# Tasks: Natural Language Memory Activation
**Feature**: 002-natural-language-activation
**Input**: Design documents from `/specs/002-natural-language-activation/`
**Prerequisites**: plan.md ✅, spec.md ✅, research.md ✅, data-model.md ✅, contracts/ ✅
**Organization**: Tasks are grouped by user story to enable independent implementation and testing of each story.
**Tests**: Unit and integration tests are included as this is a core feature requiring ≥90% coverage per constitution.
## Format: `[ID] [P?] [Story] Description`
- **[P]**: Can run in parallel (different files, no dependencies)
- **[Story]**: Which user story this task belongs to (US1, US2, US3, US4)
- Include exact file paths in descriptions
---
## Phase 1: Setup (Shared Infrastructure)
**Purpose**: Project initialization and module structure
- [X] T001 Create `src/cortexgraph/activation/` module directory structure
- [X] T002 Create `src/cortexgraph/activation/__init__.py` with public API exports
- [X] T003 [P] Create `tests/unit/activation/` directory for unit tests
- [X] T004 [P] Create `tests/integration/activation/` directory for integration tests
- [X] T005 [P] Create `tests/contract/` directory for API contract tests
- [X] T006 Create default configuration file template at `src/cortexgraph/activation/activation.yaml.example`
---
## Phase 2: Foundational (Blocking Prerequisites)

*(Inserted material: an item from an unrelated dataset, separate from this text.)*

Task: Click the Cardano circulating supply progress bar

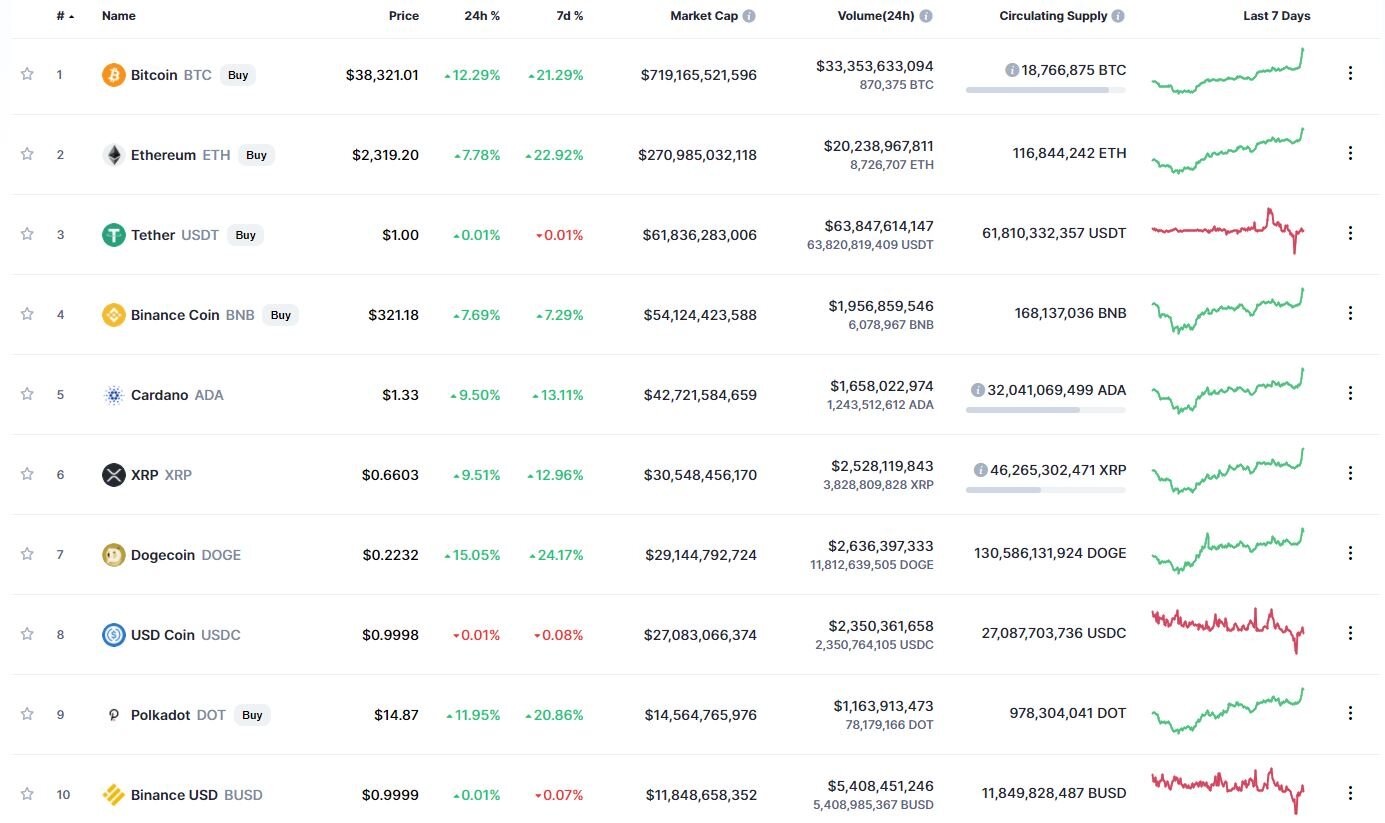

**Purpose**: Core models and infrastructure that ALL user stories depend on
**⚠️ CRITICAL**: No user story work can begin until this phase is complete
- [X] T007 Implement `ActivationSignal` Pydantic model in `src/cortexgraph/activation/models.py`
- [X] T008 [P] Implement `MessageAnalysis` Pydantic model in `src/cortexgraph/activation/models.py`
- [X] T009 [P] Implement `RecallAnalysis` Pydantic model in `src/cortexgraph/activation/models.py`
- [X] T010 [P] Implement `ConfidenceThreshold` config model in `src/cortexgraph/activation/config.py`
- [X] T011 [P] Implement `PatternLibrary` config model in `src/cortexgraph/activation/config.py`
- [X] T012 Create configuration loader with YAML parsing in `src/cortexgraph/activation/config.py`
- [X] T013 Implement entity extraction using hybrid spaCy+regex in `src/cortexgraph/activation/entity_extraction.py`
- [X] T014 Implement pattern matching engine with regex compilation in `src/cortexgraph/activation/patterns.py`
- [X] T015 Implement confidence scoring with weighted sigmoid formula in `src/cortexgraph/activation/detectors.py`
- [X] T016 Add activation configuration settings to `src/cortexgraph/config.py`
- [X] T017 [P] Write unit tests for Pydantic model validation in `tests/unit/activation/test_models.py`
- [X] T018 [P] Write unit tests for pattern matching logic in `tests/unit/activation/test_patterns.py`
- [X] T019 [P] Write unit tests for entity extraction in `tests/unit/activation/test_entity_extraction.py`
- [X] T020 [P] Write unit tests for confidence scoring in `tests/unit/activation/test_detectors.py`
**Checkpoint**: ✅ Foundation ready - user story implementation can now begin in parallel
---
## Phase 3: User Story 1 - Automatic Memory Capture (Priority: P1) 🎯 MVP
**Goal**: Users share important information and the system automatically detects memory-worthy content without explicit commands
**Independent Test**: Share a preference like "I prefer PostgreSQL for databases" and verify it's detected with high confidence (>0.7) and suggested parameters (entities, tags, strength)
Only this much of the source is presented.